Innocent took another step back from the table in horror. “Good heavens…”

Septimus grinned again. “No Colonel, I think it’s the other one. Check this out,” he turned and spoke to the young man on the table, “Soldier, tell the Pope what you told me earlier. Who are you?”

The young man turned his face back up toward the surgical lights hanging above him. When he spoke his voice was a nearly inaudible whisper.

“Death.”

Pope Innocent coughed, grabbing Septimus’s lab coat and pulling him away from the operating table.

“Septimus, this is unforgiveable. We’ve created a monster.”
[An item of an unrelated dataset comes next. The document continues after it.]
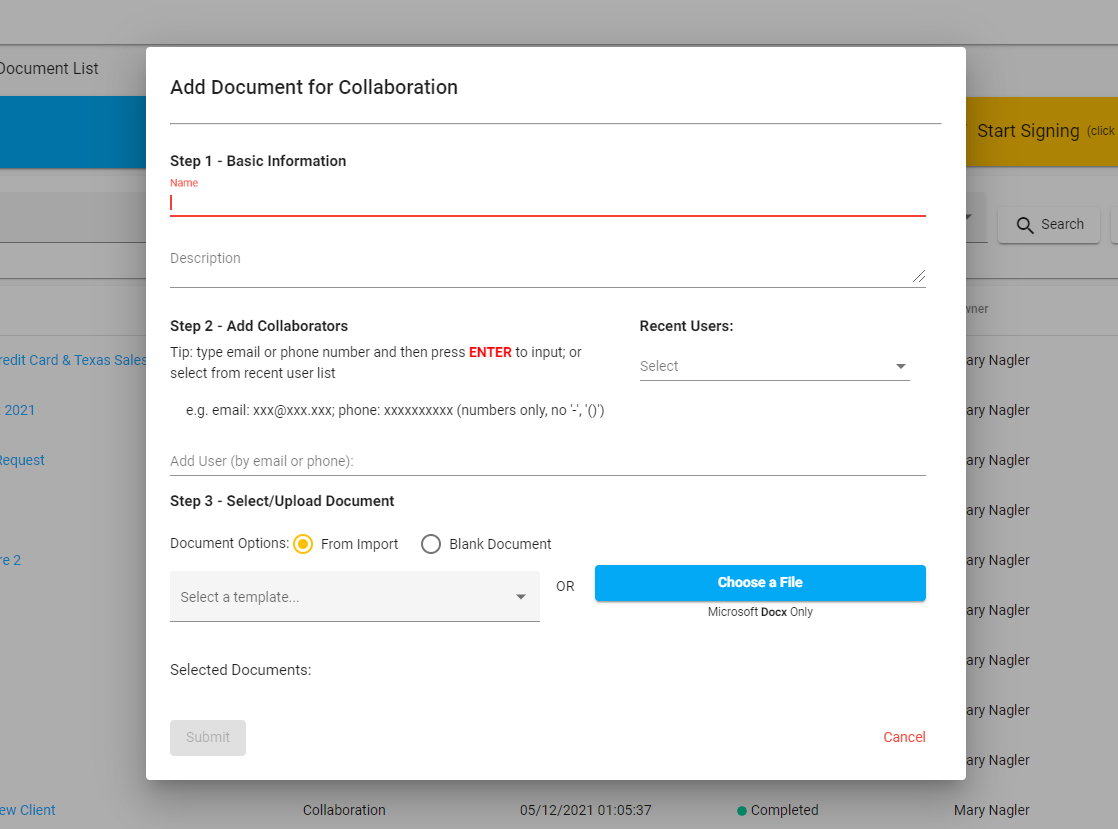Click the magnifier icon on the Search button
This screenshot has width=1118, height=829.
click(x=1024, y=224)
The mad doctor patted his old companion on the back. Pulling his coat tails up above his waist he sat precariously atop a pile of type-written documents.

“Relax, you are over-reacting. Don’t forget the most important part. We don’t create anything. The Lord does. The Lord provides for his flock when they are in need, and now He has provided us with our perfect soldier. That soldier may be a monster, but he’s our monster. Isn’t he beautiful?”

Pope Innocent glanced back at the operating table, where the young man with the disturbing dark eyes still lay motionless, awaiting his next order. Innocent could think of several uses for their new secret weapon, not the least being to crush this annoying rebellion once and for all. He grinned, appreciating the irony.

“Yeah. I guess he is kind of beautiful.”